A fatal crackdown on illegal mining in Ghana has prompted a protest from Beijing, underlining the swelling backlash on Chinese investment across Africa.

The gold-rich nation has become a capital for illegal miners – both Chinese and Ghanians – and last week a raid, part of the latest crackdown on illegal mining which saw the arrest of more than 90 Chinese miners, left a 16-year old Chinese boy dead.

“Most of these Chinese illegal miners are heavily armed and shoot at anyone that gets near them. In this case, they opened fire when police tried to arrest them,” Richard Kofi Afenu, sectoral policy and planning manager at Ghana’s Mineral Commission, told Financial Times. “It is not as though police wanted to shoot them,” he said.

Beijing demanded Monday that Ghana initiate a full investigation and “uphold the safety and legal rights of Chinese citizens and businesses”.

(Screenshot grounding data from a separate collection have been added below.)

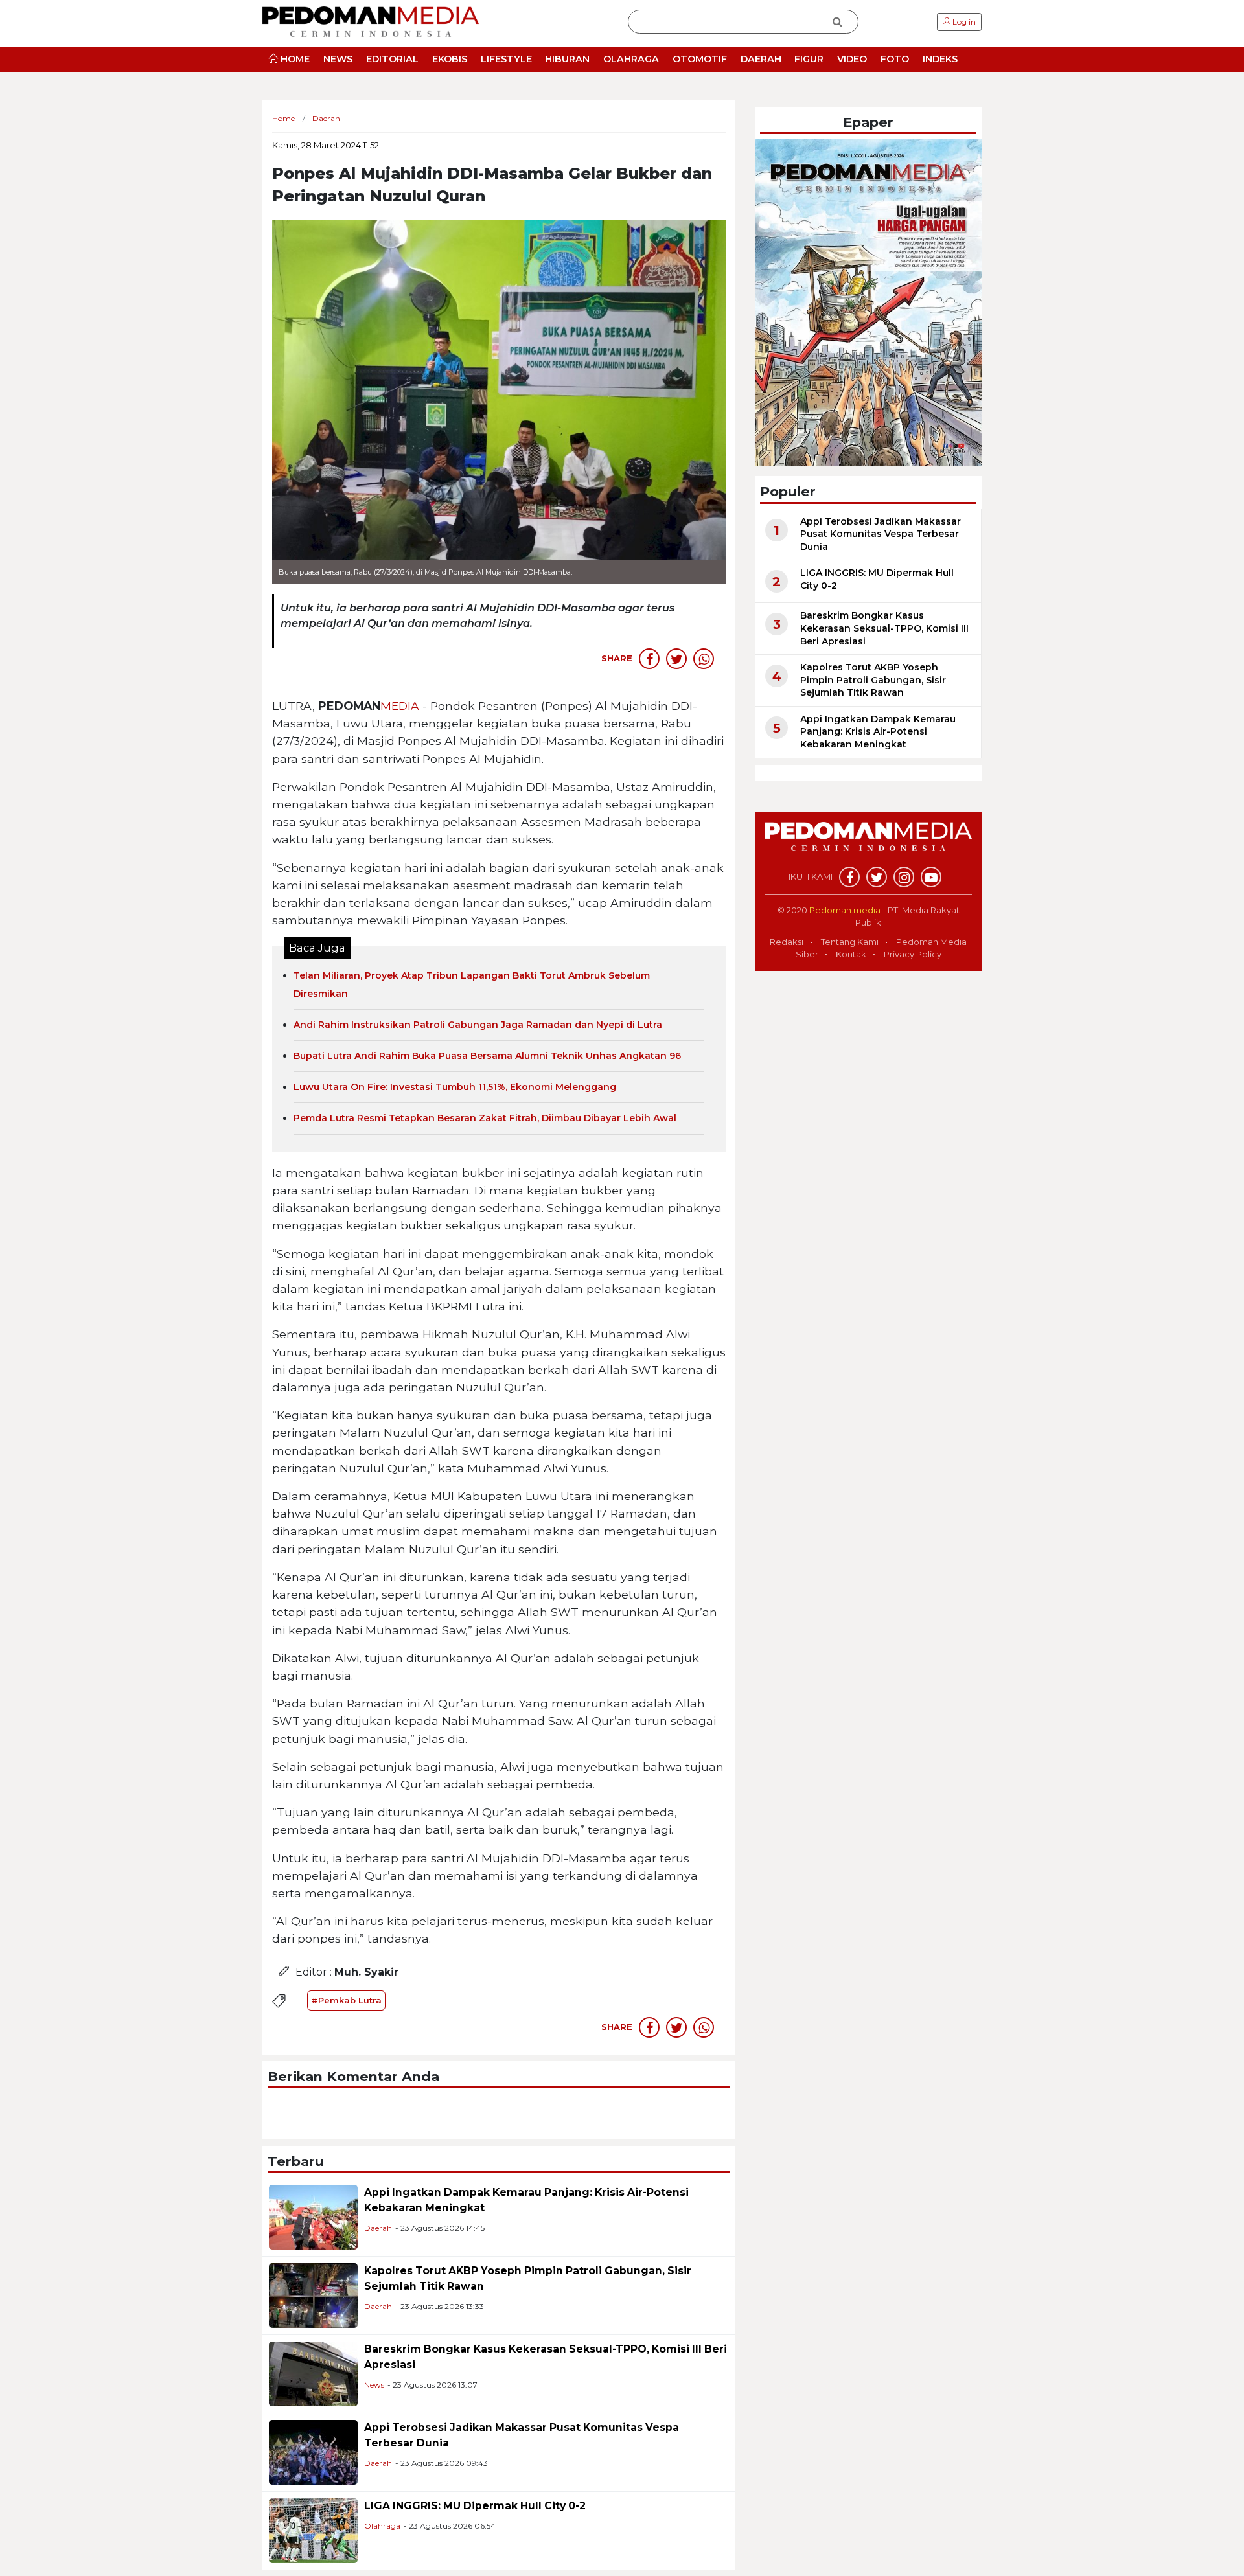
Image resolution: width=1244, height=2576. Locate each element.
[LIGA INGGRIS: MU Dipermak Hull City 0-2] (313, 2530)
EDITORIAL (392, 59)
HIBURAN (567, 59)
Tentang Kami (850, 942)
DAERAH (761, 59)
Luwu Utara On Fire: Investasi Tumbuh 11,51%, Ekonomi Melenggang (455, 1087)
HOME (294, 59)
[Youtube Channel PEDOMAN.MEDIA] (931, 877)
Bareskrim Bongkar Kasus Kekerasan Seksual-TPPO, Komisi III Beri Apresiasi (884, 628)
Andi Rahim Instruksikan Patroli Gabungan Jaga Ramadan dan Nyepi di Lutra (478, 1025)
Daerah (378, 2228)
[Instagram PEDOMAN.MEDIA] (903, 877)
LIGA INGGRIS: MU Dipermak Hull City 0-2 (475, 2506)
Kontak (851, 954)
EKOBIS (449, 59)
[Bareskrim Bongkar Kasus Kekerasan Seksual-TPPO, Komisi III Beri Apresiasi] (313, 2373)
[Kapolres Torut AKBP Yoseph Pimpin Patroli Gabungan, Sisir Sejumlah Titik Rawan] (313, 2295)
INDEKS (940, 59)
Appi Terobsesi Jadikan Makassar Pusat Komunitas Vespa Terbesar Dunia (880, 534)
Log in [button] (963, 22)
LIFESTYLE (506, 59)
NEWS (337, 59)
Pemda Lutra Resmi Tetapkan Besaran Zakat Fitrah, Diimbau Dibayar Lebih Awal (485, 1118)
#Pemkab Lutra (346, 2000)
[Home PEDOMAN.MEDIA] (370, 21)
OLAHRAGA (631, 59)
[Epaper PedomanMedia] (868, 302)
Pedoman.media (845, 910)
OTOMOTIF (700, 59)
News (374, 2384)
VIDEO (852, 59)
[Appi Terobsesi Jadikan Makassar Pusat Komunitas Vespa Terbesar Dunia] (313, 2452)
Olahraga (382, 2526)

“The Ghana government should start from the source of the issue, crack down severely on the middlemen, the traffickers and the illegal miners, and curb their illegal activities instead of just arresting victim Chinese citizens,” Chinese ambassador to Ghana Gong Jianzhong told an interview with state-run Chinese radio.

China has poured in billions of investment in Africa giving them a wider access to the continent’s resources which has stirred discontent in the countries involved.